Output, without alteration, the first line of the entries and each line after it, stopping with the line that contains "The width and height of the screenshot is (1502, 812).".

====================

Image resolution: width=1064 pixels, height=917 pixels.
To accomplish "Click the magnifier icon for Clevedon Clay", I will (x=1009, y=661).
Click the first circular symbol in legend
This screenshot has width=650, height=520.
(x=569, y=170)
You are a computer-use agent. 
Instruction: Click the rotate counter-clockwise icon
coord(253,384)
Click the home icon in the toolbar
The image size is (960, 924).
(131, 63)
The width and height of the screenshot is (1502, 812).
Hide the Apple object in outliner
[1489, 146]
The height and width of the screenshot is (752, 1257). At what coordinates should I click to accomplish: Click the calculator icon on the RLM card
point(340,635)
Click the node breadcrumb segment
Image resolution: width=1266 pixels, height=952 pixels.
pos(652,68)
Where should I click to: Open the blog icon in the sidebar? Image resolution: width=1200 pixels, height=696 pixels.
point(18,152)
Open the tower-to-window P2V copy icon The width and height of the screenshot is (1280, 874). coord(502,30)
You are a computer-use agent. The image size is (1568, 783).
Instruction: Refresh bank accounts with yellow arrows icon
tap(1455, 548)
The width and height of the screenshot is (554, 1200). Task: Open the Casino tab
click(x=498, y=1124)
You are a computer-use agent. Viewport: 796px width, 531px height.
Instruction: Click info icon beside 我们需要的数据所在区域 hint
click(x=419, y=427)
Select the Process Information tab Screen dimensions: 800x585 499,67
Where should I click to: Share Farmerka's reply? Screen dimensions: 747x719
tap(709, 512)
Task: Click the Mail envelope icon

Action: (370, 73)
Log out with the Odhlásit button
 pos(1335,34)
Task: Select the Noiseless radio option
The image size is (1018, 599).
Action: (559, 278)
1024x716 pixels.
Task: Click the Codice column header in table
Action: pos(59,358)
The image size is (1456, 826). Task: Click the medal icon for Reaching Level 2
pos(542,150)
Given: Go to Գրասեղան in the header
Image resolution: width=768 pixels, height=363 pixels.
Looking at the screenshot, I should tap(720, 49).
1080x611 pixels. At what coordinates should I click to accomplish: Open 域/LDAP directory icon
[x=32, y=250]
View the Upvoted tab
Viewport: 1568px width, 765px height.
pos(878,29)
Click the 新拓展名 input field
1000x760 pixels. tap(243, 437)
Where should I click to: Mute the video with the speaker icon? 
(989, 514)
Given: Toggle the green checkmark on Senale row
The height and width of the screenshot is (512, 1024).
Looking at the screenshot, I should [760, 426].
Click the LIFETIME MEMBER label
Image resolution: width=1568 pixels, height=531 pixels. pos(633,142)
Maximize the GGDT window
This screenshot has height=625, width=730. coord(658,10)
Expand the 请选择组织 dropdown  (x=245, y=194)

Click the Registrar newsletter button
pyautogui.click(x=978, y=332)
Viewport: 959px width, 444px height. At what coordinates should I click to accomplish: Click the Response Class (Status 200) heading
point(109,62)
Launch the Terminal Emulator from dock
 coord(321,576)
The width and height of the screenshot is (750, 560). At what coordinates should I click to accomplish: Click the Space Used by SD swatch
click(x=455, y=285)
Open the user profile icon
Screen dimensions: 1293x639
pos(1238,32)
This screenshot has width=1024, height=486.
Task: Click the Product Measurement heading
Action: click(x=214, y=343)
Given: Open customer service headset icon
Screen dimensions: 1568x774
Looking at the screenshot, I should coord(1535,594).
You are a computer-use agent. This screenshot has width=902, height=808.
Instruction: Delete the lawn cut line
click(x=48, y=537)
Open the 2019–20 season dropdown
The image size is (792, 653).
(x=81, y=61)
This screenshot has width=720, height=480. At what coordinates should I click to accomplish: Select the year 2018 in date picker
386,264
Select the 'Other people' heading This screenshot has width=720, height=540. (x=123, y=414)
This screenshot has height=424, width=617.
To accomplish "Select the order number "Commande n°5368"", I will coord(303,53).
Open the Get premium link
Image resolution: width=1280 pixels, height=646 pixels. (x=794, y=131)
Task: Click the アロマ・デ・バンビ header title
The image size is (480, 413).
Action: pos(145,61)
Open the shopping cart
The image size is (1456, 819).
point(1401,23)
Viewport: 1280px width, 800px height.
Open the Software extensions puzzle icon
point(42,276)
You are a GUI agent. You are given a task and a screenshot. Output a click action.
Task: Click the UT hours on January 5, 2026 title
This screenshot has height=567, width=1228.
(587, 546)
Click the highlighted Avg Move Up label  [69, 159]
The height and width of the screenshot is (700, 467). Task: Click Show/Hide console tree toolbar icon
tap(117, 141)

====================

§ Solution below:
Image resolution: width=1064 pixels, height=917 pixels.
To accomplish "Click the magnifier icon for Clevedon Clay", I will (x=1009, y=661).
Click the first circular symbol in legend
This screenshot has width=650, height=520.
(x=569, y=170)
You are a computer-use agent. 
Instruction: Click the rotate counter-clockwise icon
coord(253,384)
Click the home icon in the toolbar
The image size is (960, 924).
(131, 63)
The width and height of the screenshot is (1502, 812).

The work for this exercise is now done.